I just had a thought: VP/WP is a very "ACTION!" sort of HP method ... if you're also using an Action Point system, maybe you could just combine them. The enemy has a poisoned dagger ... as long as he's doing VP damage, he's not going to poison you. But maybe the GM can spend an AP (from a heroic NPC or via GT's rules by giving the player one) to "strike true" and affect the PC with the poison.

That way it's sort of in the domain of the GM whether the poison is going to come into play: I.E. - Is this the scene in the movie where one of the main characters has a tense, close struggle with a guy with a poisoned dagger ... stopping it inches from his face, wriggling aside before getting knifed, knowing all the time that the merest scratch is DEATH. ... or is this the scene in the movie where one of the main characters gets slightly nicked by an assailant with a poisoned dagger and the rest of the character have to rush to get an antidote and save him.

Honestly, I've never liked the rules for poison anyway. People don't get hit up with a deadly toxin and shrug and walk away OR topple over dead. But some things ahve to be abstracted.

--fje
 

genshou

First Post
HeapThaumaturgist said:
Yea. This whole thing is one reason I've never switched my own games from HP to VP/WP.

It might help to seriously raise the threat associated with poisons. But it just increases the obvious: Once you can get poisoned, it's end-game anyway. People seem to be much more seriously affected by actual poisons in the real-world than D&D-land, as it is.

I just had a thought: VP/WP is a very "ACTION!" sort of HP method ... if you're also using an Action Point system, maybe you could just combine them. The enemy has a poisoned dagger ... as long as he's doing VP damage, he's not going to poison you. But maybe the GM can spend an AP (from a heroic NPC or via GT's rules by giving the player one) to "strike true" and affect the PC with the poison.

That way it's sort of in the domain of the GM whether the poison is going to come into play: I.E. - Is this the scene in the movie where one of the main characters has a tense, close struggle with a guy with a poisoned dagger ... stopping it inches from his face, wriggling aside before getting knifed, knowing all the time that the merest scratch is DEATH. ... or is this the scene in the movie where one of the main characters gets slightly nicked by an assailant with a poisoned dagger and the rest of the character have to rush to get an antidote and save him.

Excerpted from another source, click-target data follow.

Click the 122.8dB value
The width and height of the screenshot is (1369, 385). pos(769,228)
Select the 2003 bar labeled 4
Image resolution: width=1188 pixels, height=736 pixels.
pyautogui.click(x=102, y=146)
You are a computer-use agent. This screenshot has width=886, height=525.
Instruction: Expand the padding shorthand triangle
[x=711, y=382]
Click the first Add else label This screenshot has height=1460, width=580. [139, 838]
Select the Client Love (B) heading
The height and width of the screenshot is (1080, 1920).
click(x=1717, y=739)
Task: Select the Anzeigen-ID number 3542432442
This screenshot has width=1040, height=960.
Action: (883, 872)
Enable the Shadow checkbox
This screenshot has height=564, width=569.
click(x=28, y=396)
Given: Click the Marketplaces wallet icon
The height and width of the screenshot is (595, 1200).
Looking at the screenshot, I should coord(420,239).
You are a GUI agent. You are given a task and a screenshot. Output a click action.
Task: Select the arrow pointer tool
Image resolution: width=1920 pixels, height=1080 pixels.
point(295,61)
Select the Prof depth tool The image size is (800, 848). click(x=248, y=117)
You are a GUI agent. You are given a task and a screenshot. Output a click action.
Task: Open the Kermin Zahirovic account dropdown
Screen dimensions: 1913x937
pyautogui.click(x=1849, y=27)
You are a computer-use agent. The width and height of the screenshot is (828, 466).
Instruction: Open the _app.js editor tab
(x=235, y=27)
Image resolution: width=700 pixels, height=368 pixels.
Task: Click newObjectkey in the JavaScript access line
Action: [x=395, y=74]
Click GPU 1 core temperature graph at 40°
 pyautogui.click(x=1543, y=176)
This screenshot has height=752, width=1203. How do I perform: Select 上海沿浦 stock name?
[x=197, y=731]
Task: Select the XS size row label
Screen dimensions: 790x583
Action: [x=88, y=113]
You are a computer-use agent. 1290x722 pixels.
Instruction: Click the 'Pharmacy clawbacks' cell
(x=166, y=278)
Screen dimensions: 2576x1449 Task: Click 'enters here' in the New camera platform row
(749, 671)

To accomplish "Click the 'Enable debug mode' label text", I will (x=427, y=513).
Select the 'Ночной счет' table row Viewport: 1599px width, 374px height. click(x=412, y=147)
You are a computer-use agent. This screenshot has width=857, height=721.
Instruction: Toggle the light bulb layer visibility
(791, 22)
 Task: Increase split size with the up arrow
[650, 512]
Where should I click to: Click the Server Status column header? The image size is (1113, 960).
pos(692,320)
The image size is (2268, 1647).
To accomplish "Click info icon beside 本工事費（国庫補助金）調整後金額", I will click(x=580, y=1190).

Honestly, I've never liked the rules for poison anyway. People don't get hit up with a deadly toxin and shrug and walk away OR topple over dead. But some things ahve to be abstracted.

--fje
Wow, thanks for that! Your reply was full of all kinds of useful tidbits.

Mostly, I use this system in Modern games, so the action point idea is excellent. My D&D games, on the other hand, don't use action points, which is why I need another sort of solution.

As stated above by AmorphousBlob, you are normally only affected by poison if you take wound damage. That makes poison fairly useless, negating an important special attack of many D&D creatures. What has been said about armor blocking those "scrapes" is true also; perhaps with my originally suggested solution, each point of armor bonus would reduce the percent chance of a successful "non-hit hit?"

Keep the ideas flowing. This thread is starting to get good n' gritty.